Along these lines we see only the imprisonment of thought, whereas art is known to be an exchange of thought and emotions shared by all humanity, one that knows not these artificial boundaries.

O men of art, men of letters! Let us take up the challenge together! We stand absolutely as one with this degenerate art. In it resides all the hopes of the future.

Even though the lines above were taken from Egyptian artist Georges Henein’s manifesto “Long Live Degenerate Art”, signed in 1938 by artists and writers living in Cairo, perhaps we can draw a lite parallel between then and now.

Working within an environment of political transition, volatile social conditions, and general unrest contemporary Tunisian artists are facing similar conditions to Egyptian artists of the 1930s and 40s. Though Egyptian artists in the Surrealist movement were reacting against different factors, namely academic painting, the Nazi banning of modernist art in Europe, and nationalist sentiment, their focus on social ills, inequalities, and popular culture as a means of advocating for reform and increased social dialogue, parallels current Tunisian artistic aims and discourse.

But perhaps there is an added element within Tunisian contemporary art that can be found in many of the contested works on display at Printemps, namely the tension that exists between the playful and the serious, especially in the works of a religious nature. Johan Goud argues (in At The Crossroads of Art and Religion. Imagination, Commitment, Transcendence) that “seriousness needs the perspective that play provides to be able to remain itself.” Thus, the unease we may feel in the gap between play (or humor) and seriousness in religious art, permits the needed distance to accrue between the aesthetic contemplation of the work and the subject of the work, which then, in Goud’s opinion, allows for new facets of interpretation that otherwise may be stymied in normal contexts. Take for example the canvas by artist Ismat Ben Moussa portraying a cartoon version of an angry Salafist, replete with smoke fuming from the ears, zombie eyes, and a fang toothed mouth. Normally, religious men are treated and depicted with respect, but here the artist’s mockery of the angry religious zealot pokes fun at the serious political struggles, and religious undercurrents, roughing up Tunisian society.

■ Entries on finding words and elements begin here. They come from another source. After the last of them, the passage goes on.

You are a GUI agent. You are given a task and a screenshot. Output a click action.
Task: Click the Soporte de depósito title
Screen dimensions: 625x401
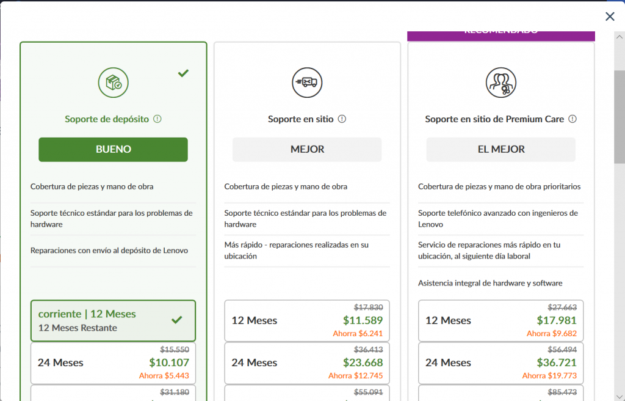coord(107,119)
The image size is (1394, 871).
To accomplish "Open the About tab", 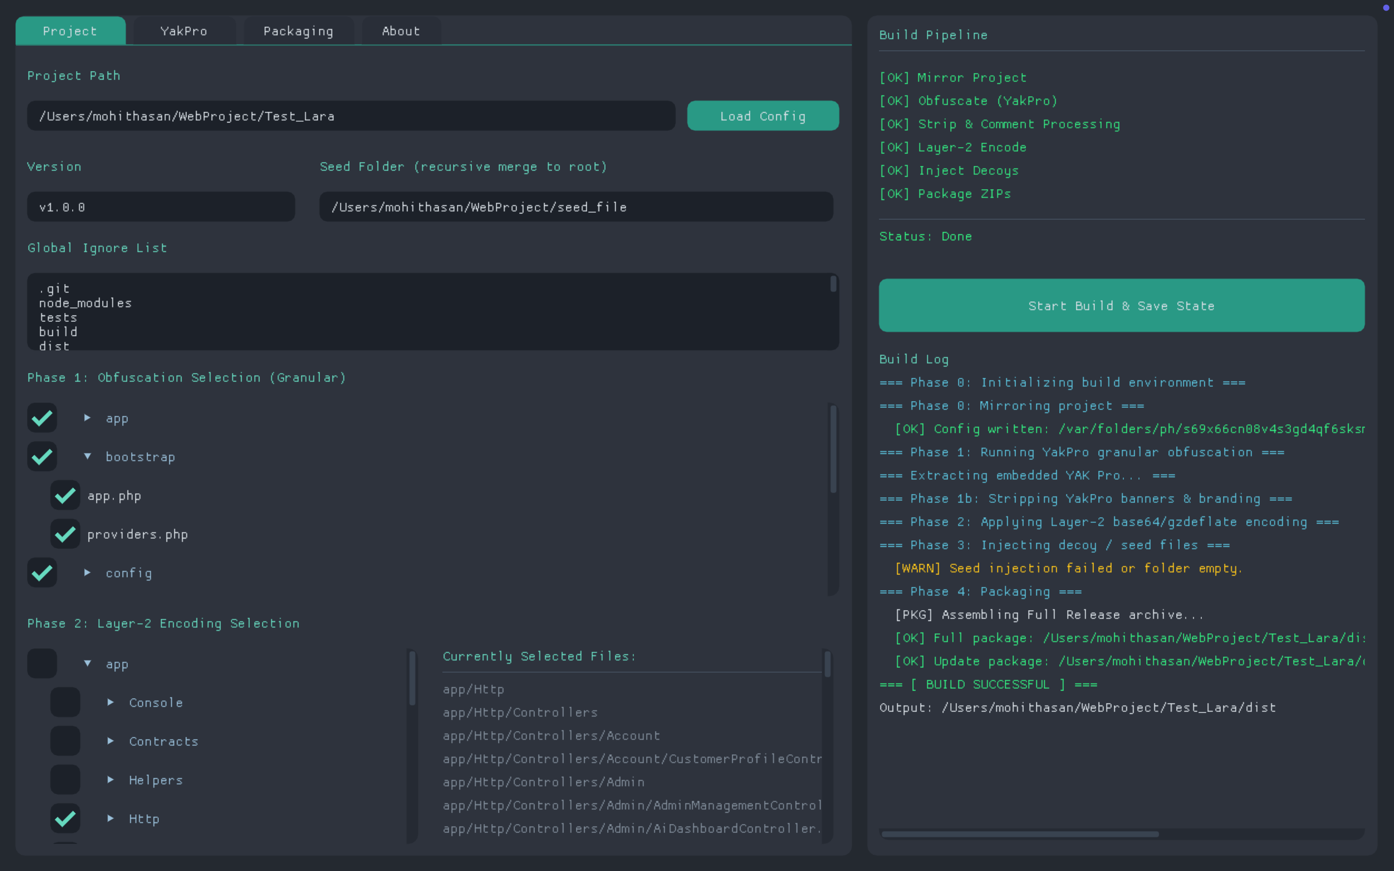I will pyautogui.click(x=401, y=31).
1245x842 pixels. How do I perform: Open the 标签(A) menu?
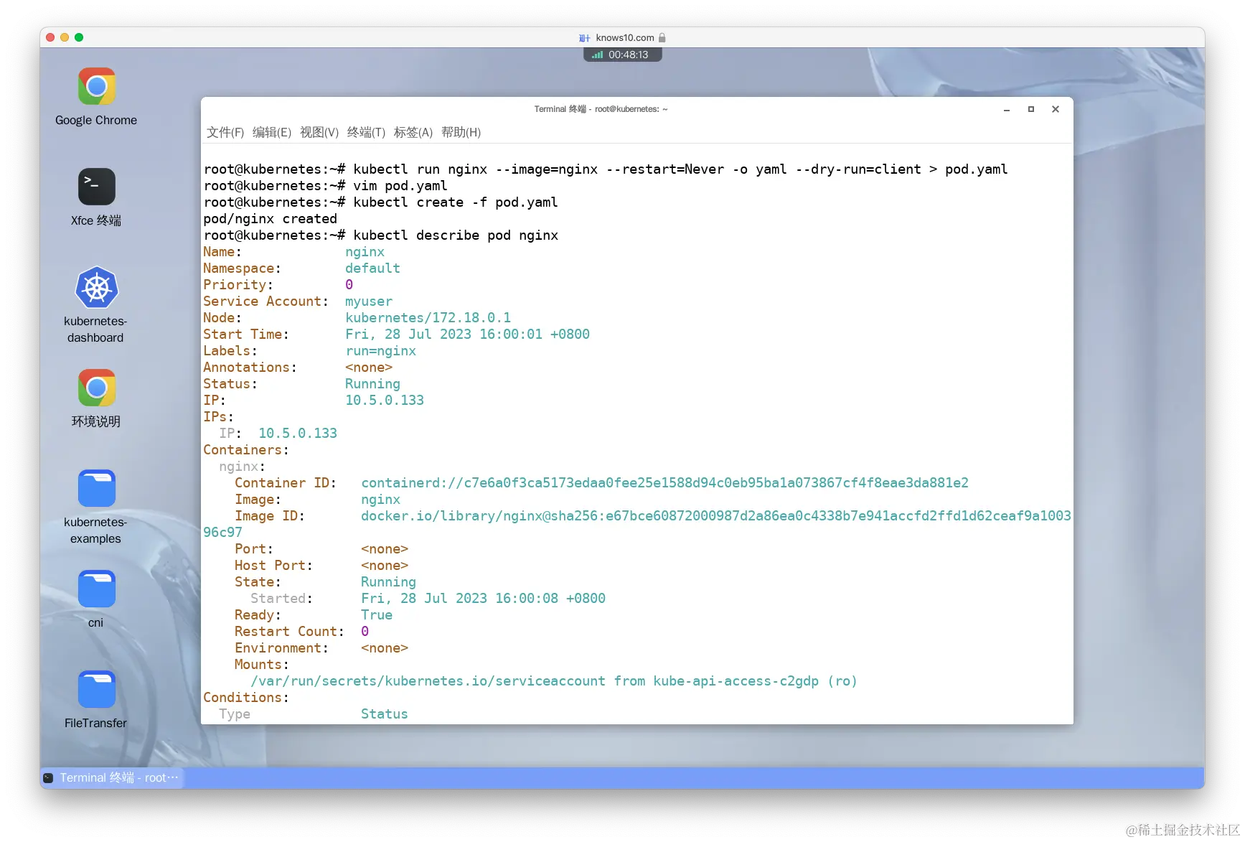pyautogui.click(x=413, y=132)
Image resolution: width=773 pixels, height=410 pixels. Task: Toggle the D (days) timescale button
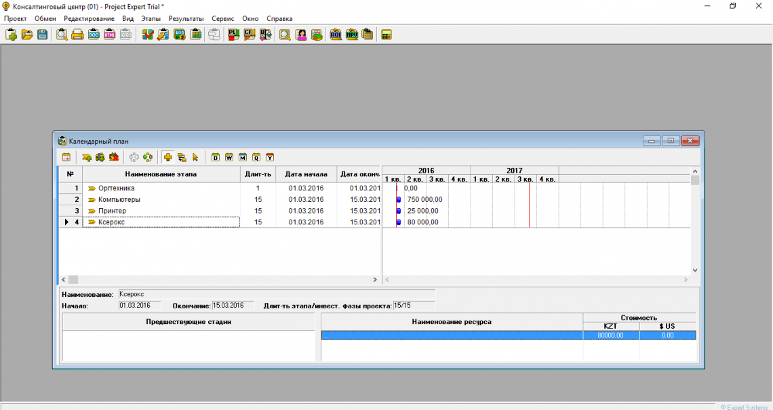tap(216, 157)
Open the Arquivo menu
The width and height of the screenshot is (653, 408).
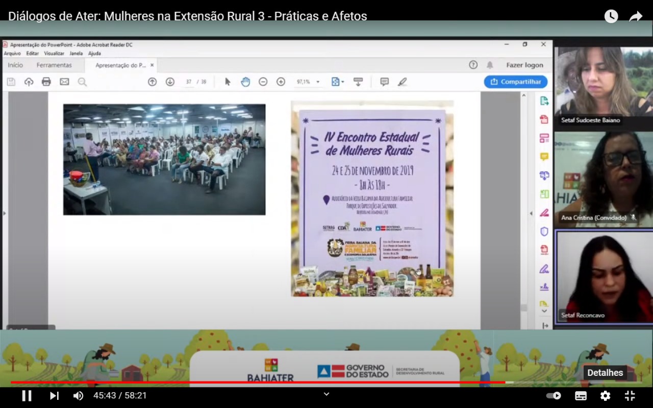point(12,53)
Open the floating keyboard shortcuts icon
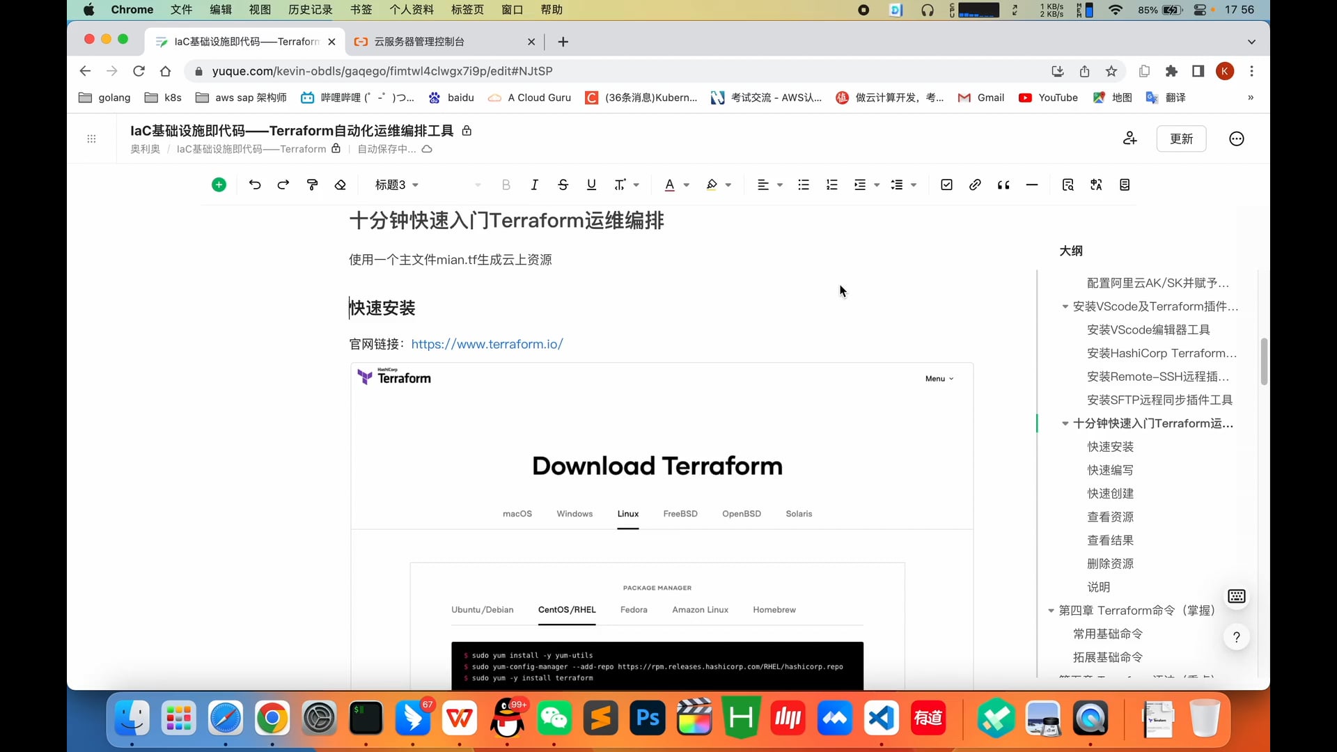Viewport: 1337px width, 752px height. tap(1237, 597)
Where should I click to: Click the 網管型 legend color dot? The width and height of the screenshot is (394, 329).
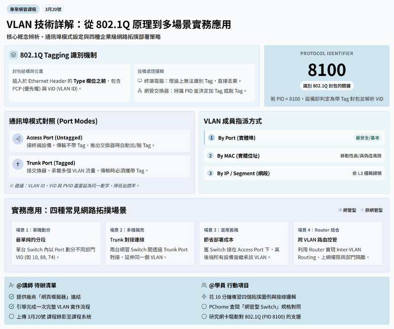tap(340, 210)
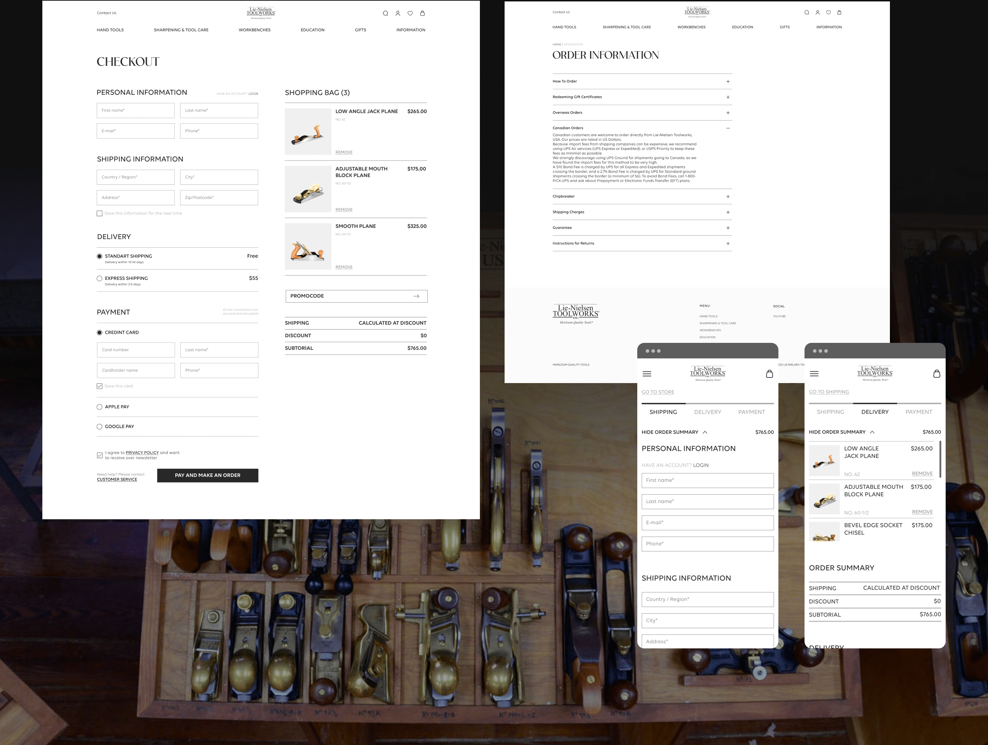Expand the Shipping Charges accordion item

click(x=728, y=212)
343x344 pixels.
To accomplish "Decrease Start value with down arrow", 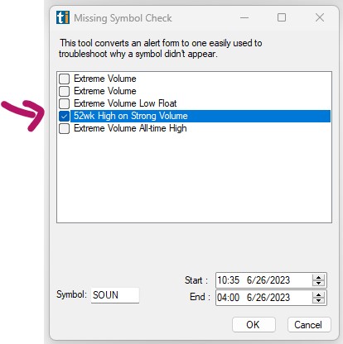I will pyautogui.click(x=318, y=283).
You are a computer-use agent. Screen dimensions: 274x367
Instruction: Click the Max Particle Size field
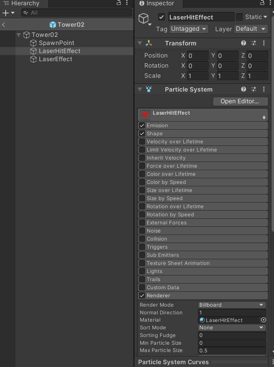[232, 351]
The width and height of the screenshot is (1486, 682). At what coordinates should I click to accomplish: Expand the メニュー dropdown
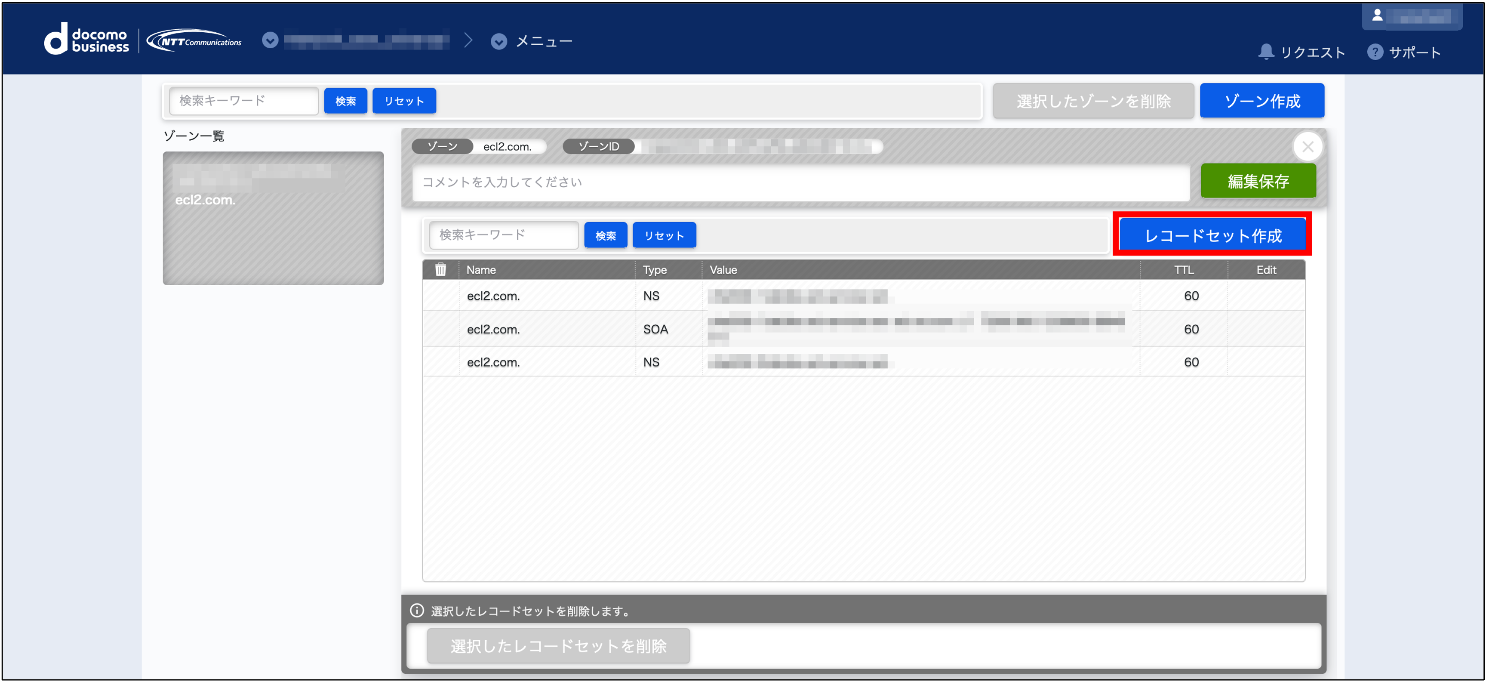499,42
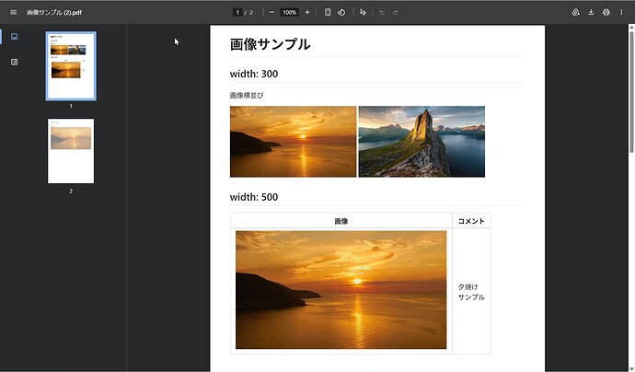Click the vertical scrollbar on right edge

(630, 92)
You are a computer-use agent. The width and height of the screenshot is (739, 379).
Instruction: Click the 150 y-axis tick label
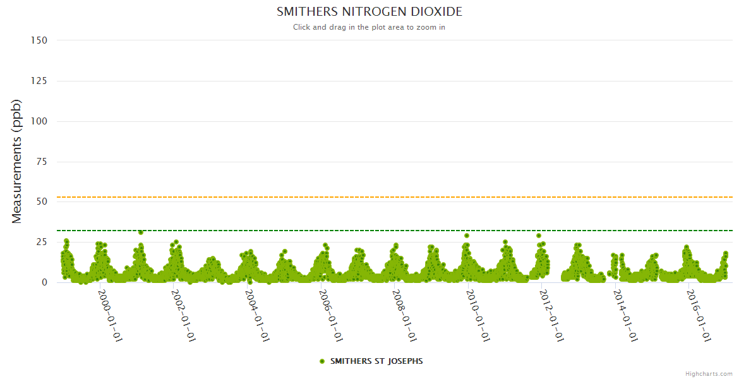(x=39, y=40)
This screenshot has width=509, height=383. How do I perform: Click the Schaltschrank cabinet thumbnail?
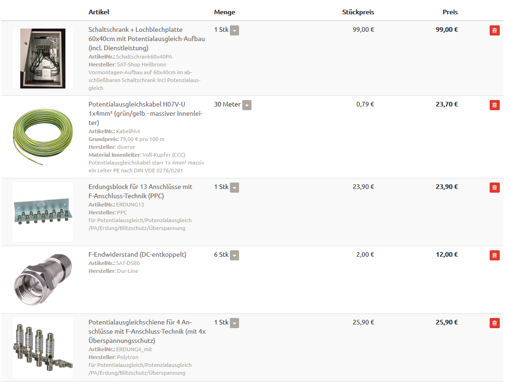43,59
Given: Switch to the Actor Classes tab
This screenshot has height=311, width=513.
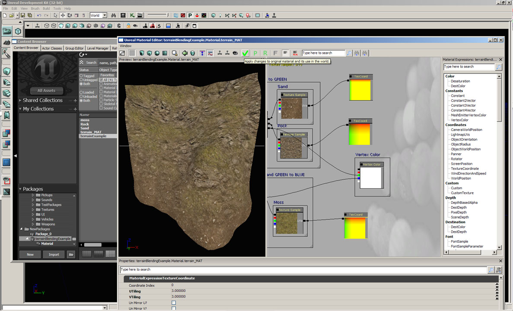Looking at the screenshot, I should [52, 48].
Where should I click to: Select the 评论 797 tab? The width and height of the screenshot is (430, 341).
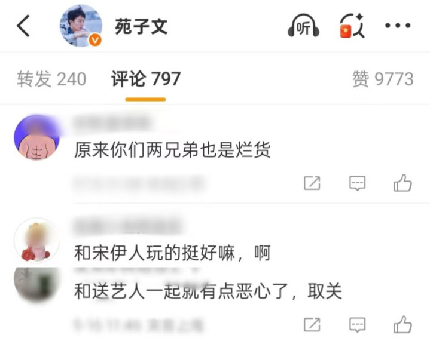pyautogui.click(x=145, y=79)
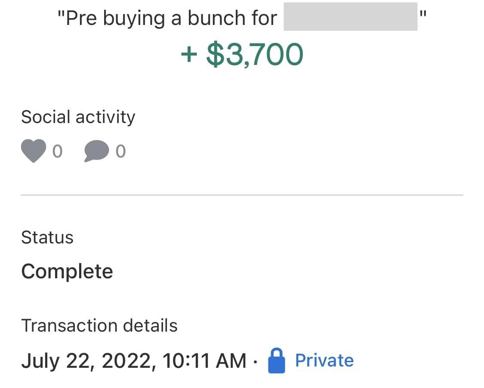Tap the 10:11 AM time text

204,360

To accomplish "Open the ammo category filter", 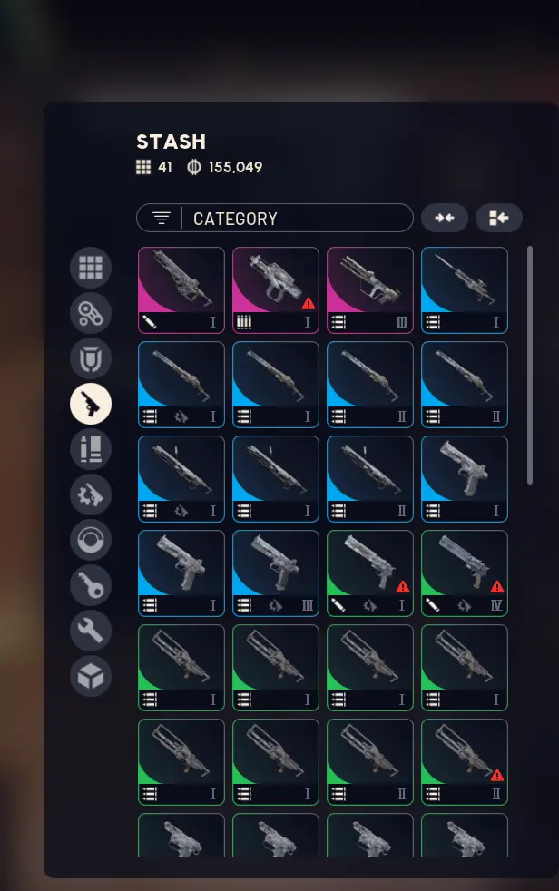I will point(91,449).
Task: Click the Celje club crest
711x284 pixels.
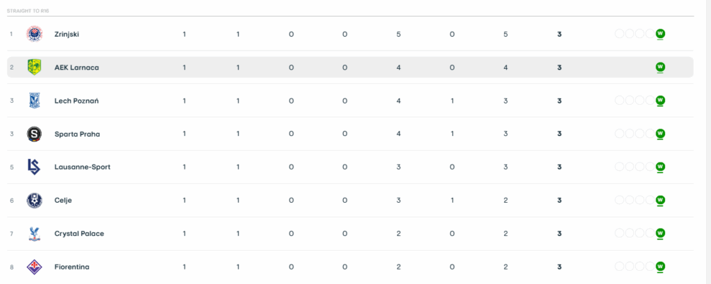Action: 34,200
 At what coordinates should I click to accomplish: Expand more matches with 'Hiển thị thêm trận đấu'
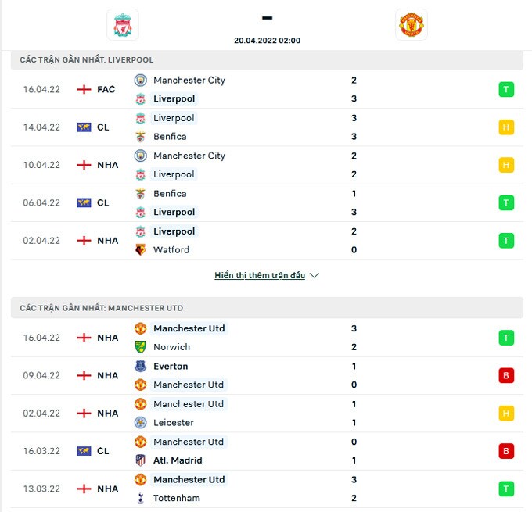259,276
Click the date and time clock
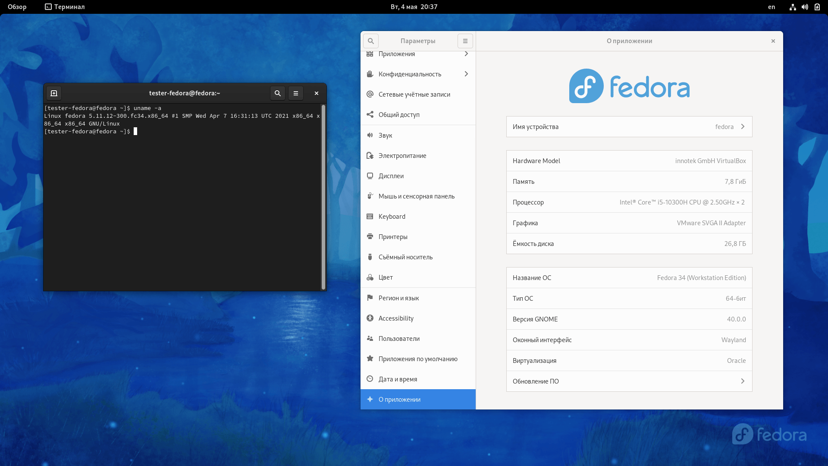 pos(414,7)
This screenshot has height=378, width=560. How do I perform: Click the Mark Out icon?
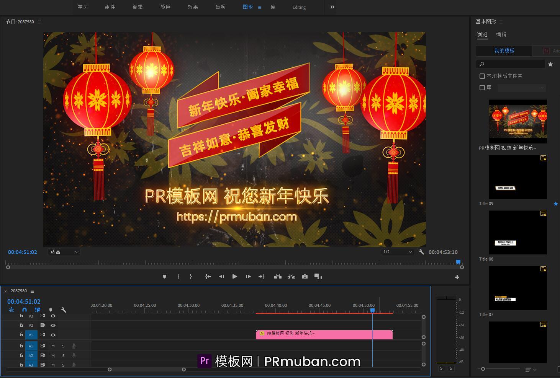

A second example is the work which depicts a trail of ants coming out of a schoolbag forming the words “Glory to God”. Though considered blasphemous by the rioters, the canvas did not attempt to depict Allah in a figural manner, which is prescribed against in Islamic doctrine. Its message is also in keeping with a section of the Qur’an, the Surat An-Naml (27:16-19). Its playful use of the insect as an artistic medium, calls upon the viewer to re-examine the verse, and the place of the very small, and potential overlooked (who do indeed have a voice, even a female voice!), in society.

In a more democratic not-quite-a-manifesto spirit, The Tunisian collective for Art, Culture and Freedom has created an online petition as their own modern day call to action. The petition lists some of the artworks called into question, addresses the resulting negative attacks against the artists, and appeals for solidarity among fellow artists and the wider media, in an attempt to foster support for freedom of artistic license for all Tunisian artists.